Summary and Contributions: Post-response: My opinion remain unchanged after the author response and reviewer discussions. This paper introduces the internal counterfactual regret minimization algorithm (ICFR). It shows that when all players of an perfect recall extensive-form game play according to ICFR that their empirical joint-distribution of play converges to an extensive-form correlated equilibrium (EFCE). This is a significant results for a number of reasons. It is simpler and more scalable than prior approaches for general extensive-form games. e.g., the Ellipsoid against Hope algorithm and its variants, and the method of Dudik and Gordon, are complicated and computationally expensive. Both methods are also "central" in that a single computation computes the EFCE for all the agents to follow. More scalable methods, like the one presented in Farina 2019, are not applicable in games with more than two players or with chance moves. ICFR is scalable, relatively simple, decentralized, and applicable in all games. Achieving the latter two properties alone is a long-standing open problem that spans computer science, economics and game theory. This year's SIGecon test of time award winners introduced decentralized learning algorithms that converge to correlated equilibria in normal-form games.

Strengths: As stated above, ICFR is a significant advancement over prior work that is highly relevant to the NeurIPS community. It is novel, intuitive and fairly understandable.

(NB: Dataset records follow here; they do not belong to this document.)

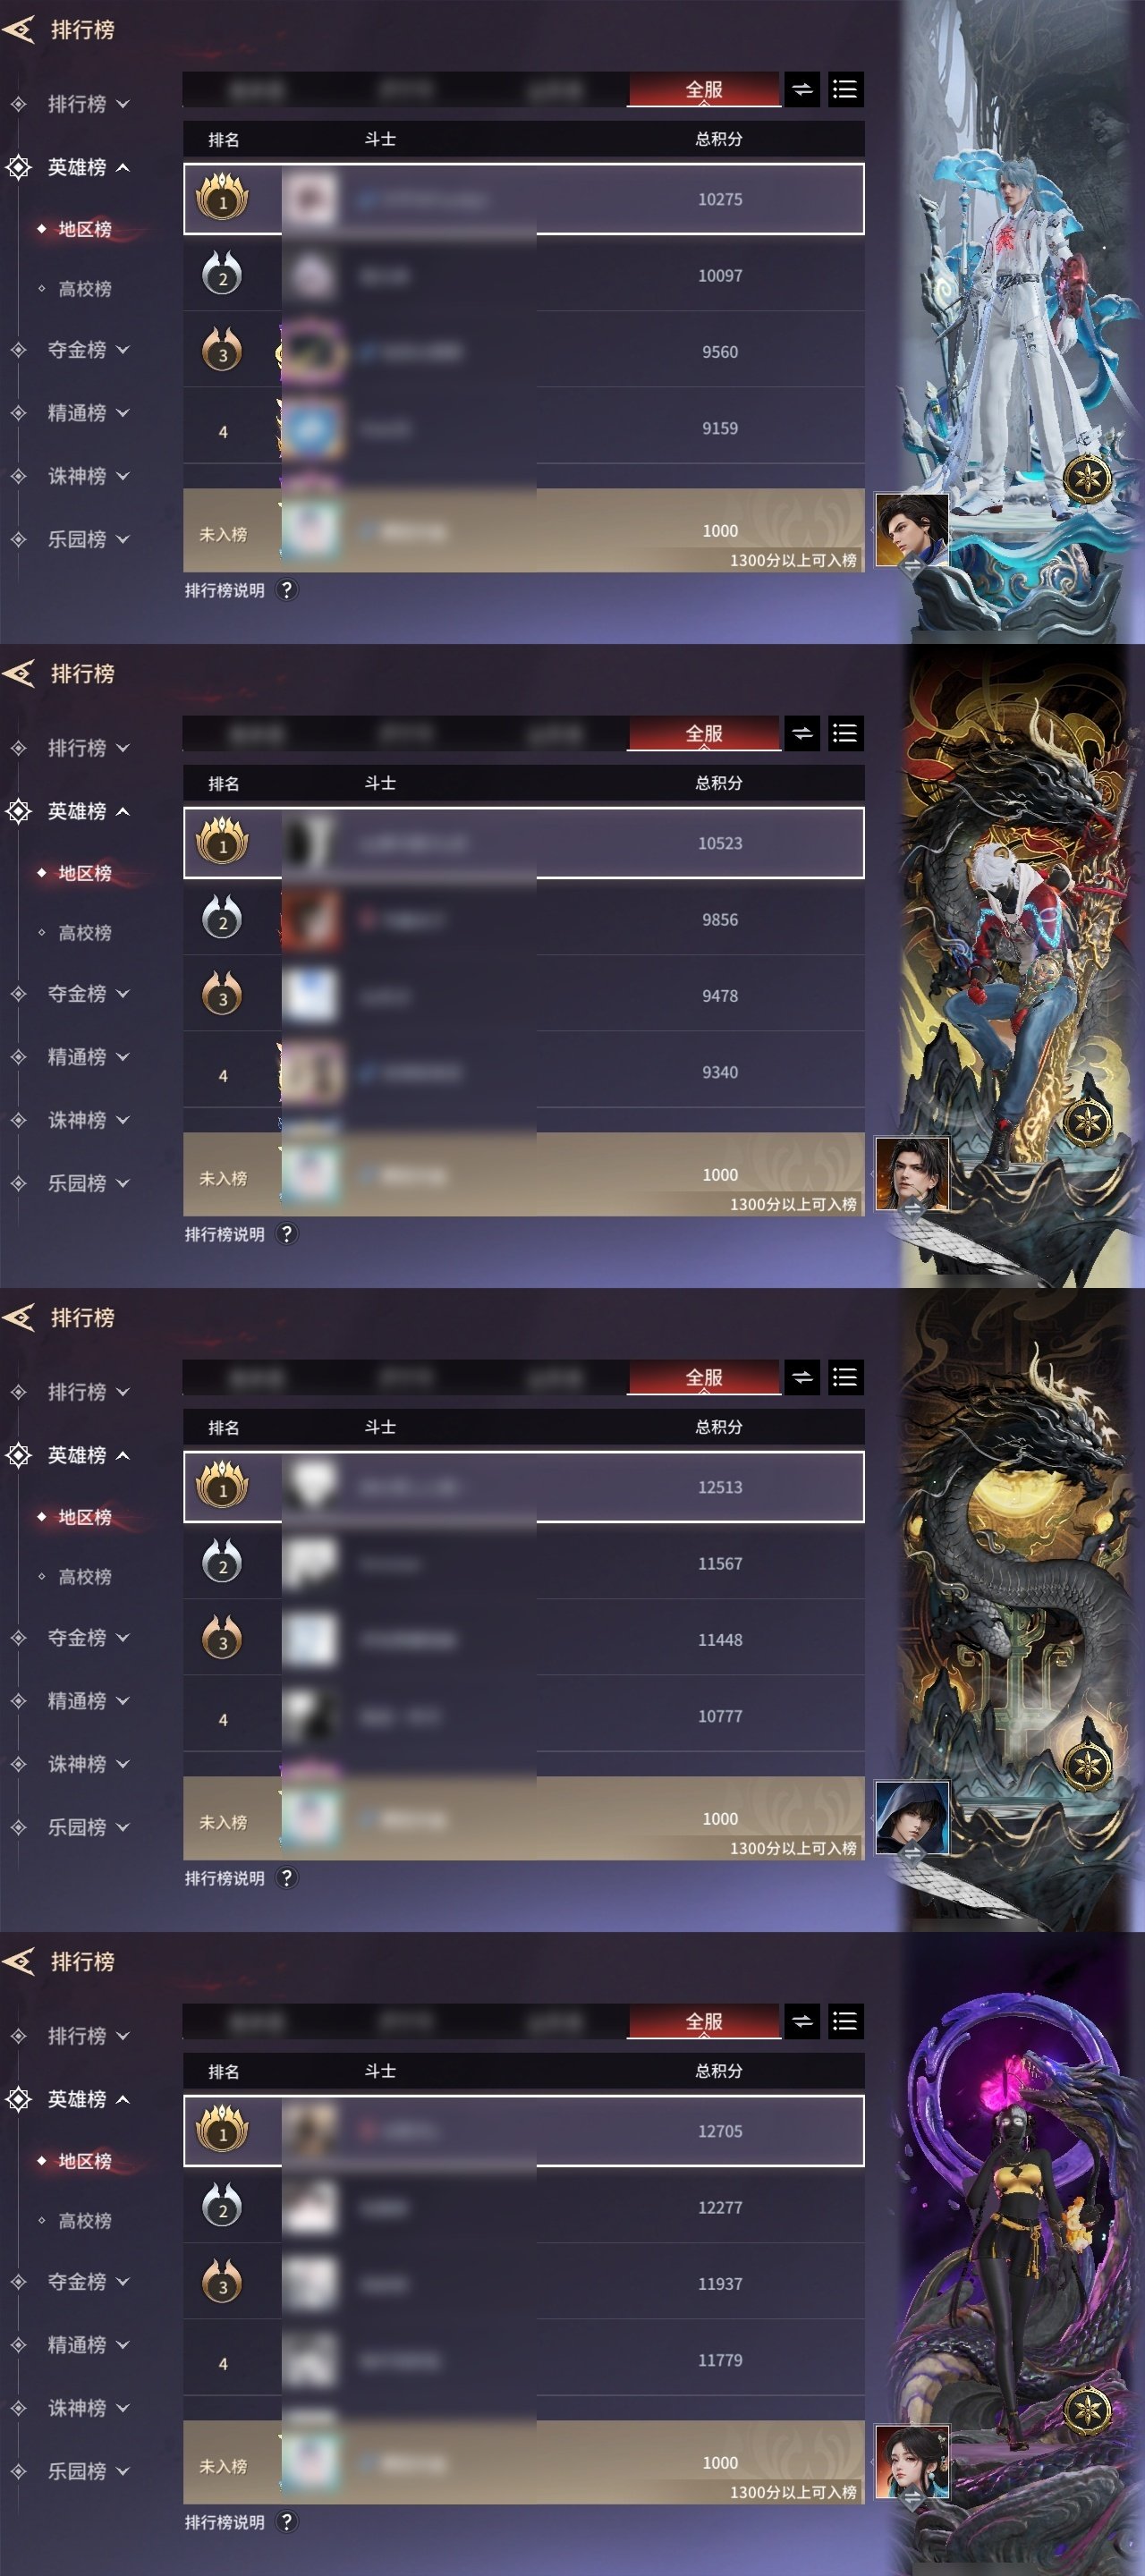Click the back arrow in the leaderboard topped by 10275
This screenshot has width=1145, height=2576.
(19, 30)
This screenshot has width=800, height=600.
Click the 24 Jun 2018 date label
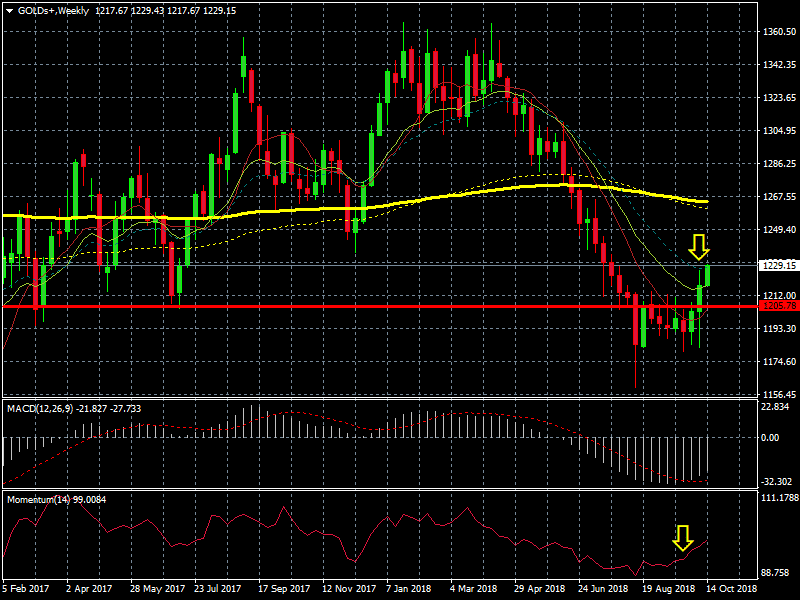(602, 589)

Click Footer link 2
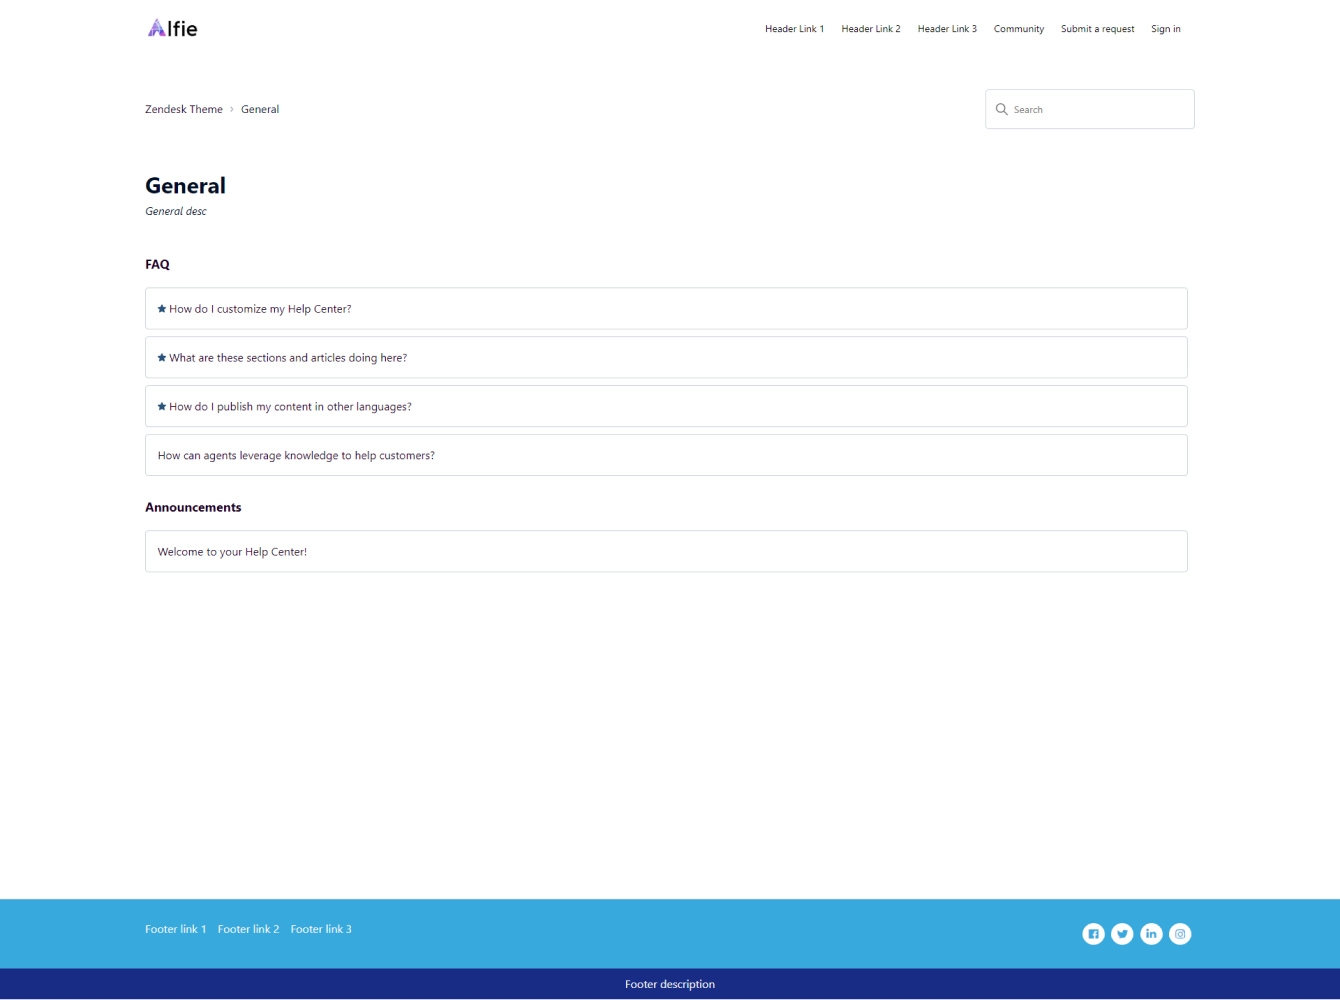pyautogui.click(x=248, y=929)
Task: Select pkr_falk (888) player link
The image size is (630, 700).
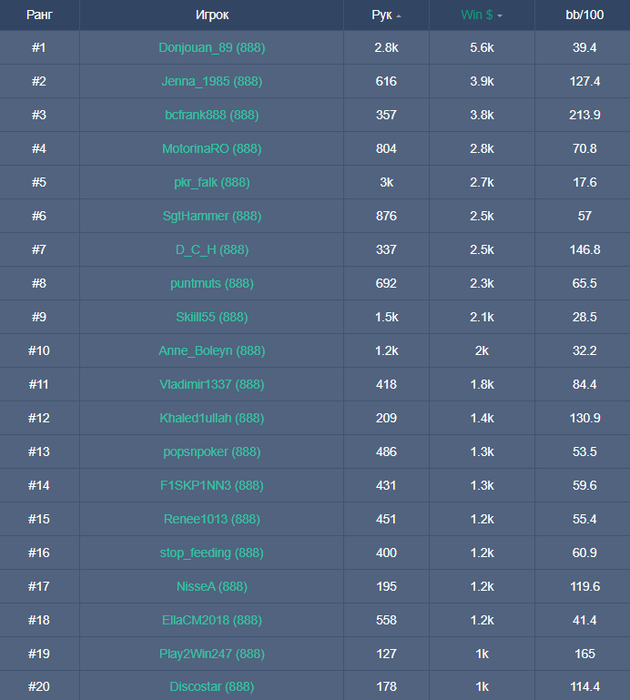Action: point(212,182)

Weaknesses: There is one potential drawback that I see to ICFR over prior work that is not discussed in the paper. An arbitrary EFCE cannot be stored in general since there are an exponential number of normal-form plans. Therefore, one essentially must record the sampled normal-form plans over the course of the algorithm to "output" the EFCE. This drawback is shared by the Ellipsoid against Hope and Dudik and Gordon's approach, but both of those methods have convergence guarantees, which bounds the number of normal-form plans necessary. The experimental results provide some reassurance that this not a huge problem, but some theoretical justification or a procedure to avoid recording all iterates would be very useful. Said another way, it has not been demonstrated that ICFR is a strict win over prior approaches. It is worth noting this drawback in the text. Though the scalability is a lot better than prior algorithms, to be fair it is still an issue that makes ICFR impractical to use beyond small games. e.g., the paper states that ICFR takes 9 hours to reach a gap of 0.1 in a game with 9k information sets. To nitpick, the experiments will not be easy to reproduce for most readers. ICFR itself looks fairly easy to implement, but, e.g., computing the EFCE gap itself is non-trivial.

Correctness: The algorithm appears to be correct and I have checked the proofs fairly closely.

Clarity: Yes.

Relation to Prior Work: Yes.

Reproducibility: Yes

Additional Feedback: Great work! Do you have any idea how correlated the play that ICFR converges to in the experiments? and how much "better" the play is compared to using simple external regret minimizers?